I have about 10 .csv and 10 .xlsx files of sale items that are each zipped and and deployed daily at a URL specified by an API get request I make depending on which file the user wants to download.
So basically, when I call the API, I get back a string of the destination URL, and it's hot, so if you navigate to that url, the file downloads for the user, however this is how I'm doing it, and I'm wondering if there is a better way, or an Angular way?

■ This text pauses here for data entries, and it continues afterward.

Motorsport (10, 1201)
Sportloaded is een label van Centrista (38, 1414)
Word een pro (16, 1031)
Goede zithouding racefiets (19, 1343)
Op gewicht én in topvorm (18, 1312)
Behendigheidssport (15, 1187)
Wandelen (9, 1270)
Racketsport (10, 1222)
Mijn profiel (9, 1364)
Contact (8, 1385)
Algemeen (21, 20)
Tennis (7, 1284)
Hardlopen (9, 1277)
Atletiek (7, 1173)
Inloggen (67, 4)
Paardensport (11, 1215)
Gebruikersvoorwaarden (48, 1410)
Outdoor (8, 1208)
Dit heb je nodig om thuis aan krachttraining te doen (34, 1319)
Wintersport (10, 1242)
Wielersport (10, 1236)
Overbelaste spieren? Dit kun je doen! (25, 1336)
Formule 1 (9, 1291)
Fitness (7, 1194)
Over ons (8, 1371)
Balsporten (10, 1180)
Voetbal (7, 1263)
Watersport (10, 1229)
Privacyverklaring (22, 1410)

Here is the response I get the URL from the API get request when the user changes a radio button for the file they want:
{
"fileUrl": "https://example.com.csv.zip"
}
Then I'm using @ngrx store to set that destination URL in state. I won't go into that here...

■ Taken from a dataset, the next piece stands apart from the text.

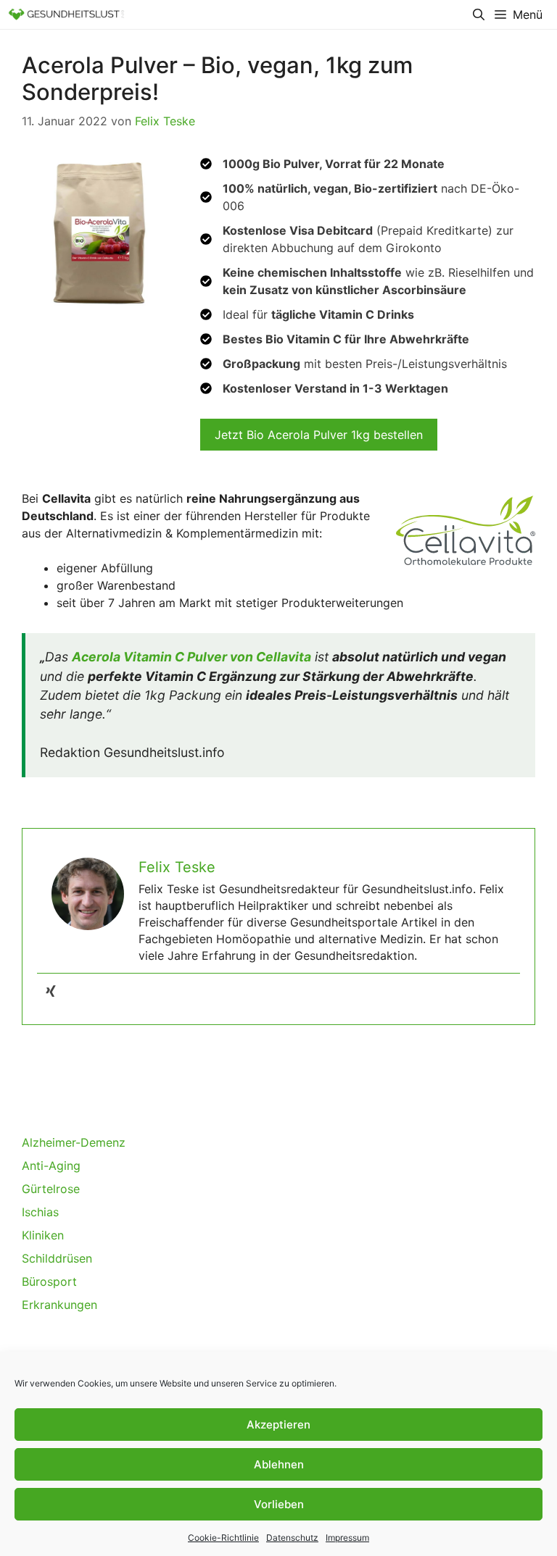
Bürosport (49, 1281)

Here is the method that is called when the user clicks the download button:
downloadCSV() {
const url = this.state.destinationUrl;
this.http.get(url).subscribe(res => {
// Don't like modifying the DOM just to download a file :(
const link = document.createElement('a');
link.download = this.state.destinationUrl;
link.href = this.state.destinationUrl;
document.body.appendChild(link);
// Don't like forcing an event :(
link.click();
}, (error) => {
console.log('error fetching file download');
});
}
The problem is, this seems hacky, and I am looking for a better solution. Is there a better way of doing this, keeping in ind that I want to avoid popup blockers? I have seen file-saver used in Angular but I don't think I can create a Blob
out of the .zip file location and us FileSaver.saveAs(blob, 'example.zip')
. Any suggestions would be greatly appreciated.